Ella agradeció mis palabras pero dejó en claro que ella sólo hacía eso por necesidad.

“De no ser así ¿crees que yo haría algo como esto?” dijo, y la señora se retiró las pantaletas, la última de sus prendas, las cuales cayeron al suelo.

En su propio sofá, y bajo la aprobación del marido, aquella mujer se puso de a perrito, como le había pedido, dispuesta a ser penetrada.

Mientras le realizaba los preliminares, lubricándole con la lengua la abertura vaginal que me iba a recibir, su marido; sentado en un raído sillón; nos contemplaba.

Noté que el sofá estaba cubierto por una tela de color negro, probablemente previniendo una posible mancha. De hecho me pareció ver resabios de alguna, pero no le di importancia.

Ahí mismo íbamos a ejercer el ayuntamiento extramatrimonial, que no adultero, pues estaba consentido. Por fin le contemplaba ese hermoso culito a la musa de mis chaquetas y mi verga no podría estar más parada.

En poco entraría a la vagina de la esposa de aquél que nos miraba pues esto era parte del trato, Abel estaría presente.

Metí primero mi dedo, el primer invasor, para que explorara aquella caverna. La parte más íntima de la mujer que quería penetrar.

Pese al placer experimentado no pude evitar sentir pena por Abel, digo, estaba por penetrar a su mujer y él ya no podría hacerlo en la vida. Ese hombre ya no llevaría la vida de antes. Imposibilitado para copular, ya sólo le quedaba mirar cómo otro hombre hacía gozar a su mujer.

Él la amaba, eso era evidente, y aún yo me sentí tentado a dejar la situación. La verdad me sentí culpable. Sin embargo la naturaleza fue más cabrona. Mi báculo de carne no aceptó perder esa oportunidad, así que se dirigió rumbo al prometido destino.

Nunca antes había sentido una penetración tan placentera. ¿Sería por metérsela a una mujer casada? La hembra de otro hombre. Como fuere se sentía estrecha, hecha para la cópula sexual.
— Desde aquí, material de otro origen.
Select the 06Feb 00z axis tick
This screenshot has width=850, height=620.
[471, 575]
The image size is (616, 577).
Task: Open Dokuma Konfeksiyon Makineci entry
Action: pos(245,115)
Mientras la fornicaba el marido se durmió, como que le ganaba el sueño, aunque se llegaba a despertar. En uno de esos momentos en los que perdía la consciencia me sinceré con ella, le dije que me arrepentía de haberla criticado suponiendo que le ponía el cuerno a su esposo.

Yo, al igual que muchos otros, la mera verdad, la prejuiciaba por cómo vestía. La tildé de puta más de una vez. Bueno, esto no se lo dije, pero lo pensé. No cabe duda, uno critica sin saber cómo son en realidad las cosas.

“Yo, por mí, no haría esto —me dijo—. No te creas que soy lo que la gente cuenta. No soy ninguna puta necesitada de macho. Si hago esto, más que por el dinero lo hago por Abel. A él el verme así le provoca el único placer que le queda. Y yo sólo quiero complacerlo. Sólo lo hago por él”, me dijo no sin evitar sus propios gemidos mientras yo la continuaba penetrando.

Abel volvió a abrir los ojos y miró con placer la cópula, imaginándose supuse, que yo era él mismo, a su vez que su esposa asimilaba mi falo que entraba y salía de sus entrañas como la verga de su propio marido, quien le hacía el amor. Es así como ambos disfrutaban del sexo y de su amor, a pesar de todo.

“Te amo”, ella decía pese a ser yo quien la penetraba.

Abel la miraba amoroso y le sonreía mientras que yo seguía ayuntando a su mujer.